• [TASK TO CARRY OUT] Output the data below in full, byte for byte. Nothing may differ.

(EXTRACTED RECORDS begins)

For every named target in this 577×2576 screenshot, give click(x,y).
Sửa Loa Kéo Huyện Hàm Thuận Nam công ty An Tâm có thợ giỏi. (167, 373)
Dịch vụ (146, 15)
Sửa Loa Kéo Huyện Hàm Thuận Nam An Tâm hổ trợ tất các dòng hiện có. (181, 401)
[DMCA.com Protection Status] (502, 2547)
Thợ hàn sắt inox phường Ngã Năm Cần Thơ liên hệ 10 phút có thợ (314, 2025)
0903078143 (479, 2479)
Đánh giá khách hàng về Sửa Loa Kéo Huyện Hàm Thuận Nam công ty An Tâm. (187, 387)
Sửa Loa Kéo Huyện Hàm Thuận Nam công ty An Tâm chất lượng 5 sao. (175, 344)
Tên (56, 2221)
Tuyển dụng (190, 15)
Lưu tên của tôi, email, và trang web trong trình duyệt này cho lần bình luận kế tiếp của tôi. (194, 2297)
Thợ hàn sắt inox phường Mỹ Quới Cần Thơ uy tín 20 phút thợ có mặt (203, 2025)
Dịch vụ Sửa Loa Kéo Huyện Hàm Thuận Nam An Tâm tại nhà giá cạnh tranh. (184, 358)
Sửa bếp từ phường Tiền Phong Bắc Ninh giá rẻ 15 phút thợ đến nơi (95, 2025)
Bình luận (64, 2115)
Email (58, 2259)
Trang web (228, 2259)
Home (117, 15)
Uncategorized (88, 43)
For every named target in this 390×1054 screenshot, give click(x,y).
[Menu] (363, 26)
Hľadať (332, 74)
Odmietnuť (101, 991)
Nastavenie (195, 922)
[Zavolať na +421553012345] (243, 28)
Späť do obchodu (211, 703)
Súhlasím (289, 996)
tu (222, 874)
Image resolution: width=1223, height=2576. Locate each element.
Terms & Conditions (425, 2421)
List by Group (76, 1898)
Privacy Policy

(EXTRACTED RECORDS ends)

• [EXERCISE RESPONSE]
For every named target in this 577×2576 screenshot, give click(x,y).
Sửa Loa Kéo Huyện Hàm Thuận Nam công ty An Tâm có thợ giỏi. (167, 373)
Dịch vụ (146, 15)
Sửa Loa Kéo Huyện Hàm Thuận Nam An Tâm hổ trợ tất các dòng hiện có. (181, 401)
[DMCA.com Protection Status] (502, 2547)
Thợ hàn sắt inox phường Ngã Năm Cần Thơ liên hệ 10 phút có thợ (314, 2025)
0903078143 (479, 2479)
Đánh giá khách hàng về Sửa Loa Kéo Huyện Hàm Thuận Nam công ty An Tâm. (187, 387)
Sửa Loa Kéo Huyện Hàm Thuận Nam công ty An Tâm chất lượng 5 sao. (175, 344)
Tên (56, 2221)
Tuyển dụng (190, 15)
Lưu tên của tôi, email, và trang web trong trình duyệt này cho lần bình luận kế tiếp của tôi. (194, 2297)
Thợ hàn sắt inox phường Mỹ Quới Cần Thơ uy tín 20 phút thợ có mặt (203, 2025)
Dịch vụ Sửa Loa Kéo Huyện Hàm Thuận Nam An Tâm tại nhà giá cạnh tranh. (184, 358)
Sửa bếp từ phường Tiền Phong Bắc Ninh giá rẻ 15 phút thợ đến nơi (95, 2025)
Bình luận (64, 2115)
Email (58, 2259)
Trang web (228, 2259)
Home (117, 15)
Uncategorized (88, 43)
For every named target in this 390×1054 screenshot, give click(x,y).
[Menu] (363, 26)
Hľadať (332, 74)
Odmietnuť (101, 991)
Nastavenie (195, 922)
[Zavolať na +421553012345] (243, 28)
Späť do obchodu (211, 703)
Súhlasím (289, 996)
tu (222, 874)
Image resolution: width=1223, height=2576. Locate each element.
Terms & Conditions (425, 2421)
List by Group (76, 1898)
Privacy Policy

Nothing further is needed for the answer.